Step by step, the payment card industry – data security standard requirements have sought to eliminate breaches and theft. Many of these requirements are easy to implement or utilize basic encryption practices that are standard in online transactions. Companies that protect credit card data benefit from years of best practices, but the landscape in cybersecurity is always changing.
Preventing credit card information from getting into wrong hands ends up being a hurdle race for businesses: as hackers learn how to run faster and jump higher, the hurdles must be that much harder to get around. And that’s the greatest advantage from PCI-DSS compliance: Each element puts up significant obstacles that hackers must overcome, either stop them before anything happens or trip them up long enough to recognize the breach and react.
Six categories cover methods to protect employees as well as fundamental processes (such as encrypting the data, which is an excellent idea for obvious reasons). The building, maintaining, and monitoring a secure network is no small undertaking. But there are plenty of capable security specialists and services out there that will do that.
But perhaps the most overlooked element of compliance is logging in. Whether it’s an administrator or a customer, simple password-based credentials alone aren’t enough to secure such valuable data. Multi-factor authentication has been part of the requirements for some time, but it’s also the grayest area since many secondary factors leave a lot to be desired.
The area that concerns the correct party and only the correct party can access credit card information falls under implementing strong access control measures. This compliance standard is broken down into three general requirements: restrict access to cardholder data by business need-to-know, assign a unique ID to each person with computer access, and restrict physical access to cardholder data. All of these aim to make logging in a fundamentally safer, controlled action.
There are plenty of challenges with these measures that face retailers as well as customers. For one, the landscape of IT security is constantly changing and the “strong access control” measures used today might not be the case soon. While the requirements mandate using the three traditional methods of two-factor authentication — something you know (a password), something you have (a token), or something you are (biometric information) — there’s still the issue of implementing these effectively without turning away customers.
The main problem with these additional security measures is that they would boost security, but the subsequent change might be at the expense of lost customers. Introducing two-factor authentication for regular customers may significantly reduce the usability of e-commerce websites. While it’s easier to calculate the damage from fraudulent transactions, loss of profits from potential user drop off or failing to complete transactions are revenue losses that are much harder to assess.
PCI-DSS specifically requires that at least two of the three authentication methods are implemented, as long as they function independently from one another. The whole point of having a second (or third, or fourth) factor is that they don’t inadvertently compromise one another. The most common of these factors, and arguably the most ineffective and obsolete are usernames and password pairs.
In fact, usernames themselves pose a huge threat in regards to storing financial data. From a security point of view, use of open and unprotected information — which in most cases is personally identifiable information — as the first factor in the log-in process, is one of the major risk factors.

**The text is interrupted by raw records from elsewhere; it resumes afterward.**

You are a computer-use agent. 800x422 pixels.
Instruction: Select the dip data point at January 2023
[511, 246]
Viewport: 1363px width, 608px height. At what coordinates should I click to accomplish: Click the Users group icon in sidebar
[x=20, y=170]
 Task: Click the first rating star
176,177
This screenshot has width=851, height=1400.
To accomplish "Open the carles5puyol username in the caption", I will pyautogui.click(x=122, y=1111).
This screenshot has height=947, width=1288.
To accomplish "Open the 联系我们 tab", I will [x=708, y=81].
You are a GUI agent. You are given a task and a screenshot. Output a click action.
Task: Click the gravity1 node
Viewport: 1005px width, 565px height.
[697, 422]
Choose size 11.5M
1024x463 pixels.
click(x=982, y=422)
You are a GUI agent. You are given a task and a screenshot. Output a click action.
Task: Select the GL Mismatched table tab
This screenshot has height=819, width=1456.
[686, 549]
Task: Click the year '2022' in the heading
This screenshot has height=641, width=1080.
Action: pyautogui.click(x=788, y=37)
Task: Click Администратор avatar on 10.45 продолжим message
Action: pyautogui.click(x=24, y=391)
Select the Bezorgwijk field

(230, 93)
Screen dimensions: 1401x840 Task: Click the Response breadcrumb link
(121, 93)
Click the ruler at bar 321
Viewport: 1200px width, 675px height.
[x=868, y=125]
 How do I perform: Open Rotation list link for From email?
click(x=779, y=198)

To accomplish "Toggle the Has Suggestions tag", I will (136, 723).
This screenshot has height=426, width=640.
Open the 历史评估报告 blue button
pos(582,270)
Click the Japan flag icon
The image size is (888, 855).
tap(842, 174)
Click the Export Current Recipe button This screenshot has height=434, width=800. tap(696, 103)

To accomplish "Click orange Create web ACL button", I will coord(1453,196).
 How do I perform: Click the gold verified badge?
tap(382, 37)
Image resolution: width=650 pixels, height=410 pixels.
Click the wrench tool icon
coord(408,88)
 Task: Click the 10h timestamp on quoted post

Huge lists of usernames, which in some cases are simply user and customer’s real names and email addresses in, are widely available on the dark web for a fee. With lists like these, hackers often get easy access to randomly selected accounts. When it comes to targeted attacks, purchased lists of usernames make an easy target. Usernames not only compromise credit card data but other customer data that can subsequently cause a domino effect of breaches.
How to stop this? It’s relatively simple to integrate username-less sign on that fit the “something you have” criteria. Smartphones, for example, are something almost everyone has, and they can offer much better security that complies with the PCI requirements.
Even the language within the new version of compliance specifies multi-factor over two-factor, justifying the use of the correct factors of authentication, not just convenient ones that make marginal security improvements at best. Innovative and high growth merchants would benefit tremendously from finding ways to take advantage of username-less authentication methods.